I think it has to do with the lack of arable land. Cows simply are not that efficient.
Dairy is a stable in Tibet and Mongolia. Both areas of goats. Tibetan pastoralists herd yaks for the most part and yak milk is delicious. AFAIR, Mongolians primarily herd horses and mares milk was/is a staple.
This is often cited as the most clearcut example that human evolution has continued till recent times. It’s even been cited as a reason for the unexplained expansion of the Indo-European languages! (Earliest Indo-Europeans were dairy pastoralists.)
Isn’t this maybe putting the cart before the horse (or ox)? Did lactose tolerance accidentally enable the consumption of dairy in the west, or did lactose tolerance get selected in the west because the alternative to a diet containing dairy was malnutrition and/or starvation?
If I understand correctly, lactose tolerance (among adults) originated in Europe. It appears that the only other places that it has spread to (if we ignore European-conquered areas during the past 500 years) are limited regions of Asia. Africans, native inhabitants of the Americas, Pacific Islanders, and most Asians tend to be lactose-intolerant, so there are few dairy items common in those places. This is one of those topics that people of European ancestry don’t seem to know how untypical they are. They don’t realize that their diet is quite uncommon in including dairy items.

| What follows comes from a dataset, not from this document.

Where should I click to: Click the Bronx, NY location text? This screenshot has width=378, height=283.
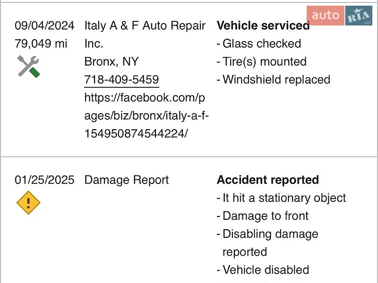click(x=112, y=62)
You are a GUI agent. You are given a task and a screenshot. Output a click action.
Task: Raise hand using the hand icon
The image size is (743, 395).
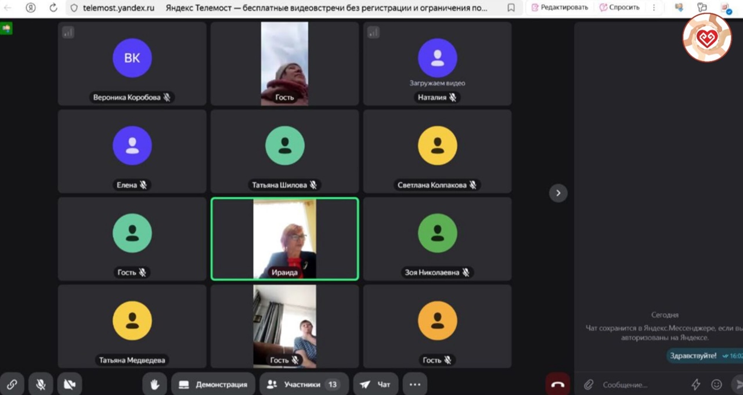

I was under the impression that lactose tolerance developed because Europeans (especially those further to the north) needed more vitamin D since they weren’t getting enough of it from sunlight. Both lighter skin and lactose tolerance developed so that they could get more of the vitamin. Is this true? It’s been a long time since I read about this, and I admit I might be getting some of this wrong.
This might only be a phraseology nitpick (in which case I apologise), but it would be more likely to be something along the lines of the people with the vitamin deficiency experiencing reduced reproductive success, compared to those who had enough of it, because they happened to be lactose tolerant.
Or in other words, the tolerance became a selectable (i.e. favourable) mutation in the context of the local nutritional need.
This leads to the question: are there some kind of costs to lactose tolerance in contexts where dairy foods are not nutritionally necessary? Is it disadvantageous to be able to eat dairy products, if you don’t actually need to?
Mangetout, that’s what I meant. I assumed that I didn’t have to spell out that when I say that a certain characteristic developed among a group of people, the reason that it developed was that it enhanced reproductive success. I’m assuming that everyone here already understands Darwinian evolutionary theory and that that is the reason that a characteristic develops.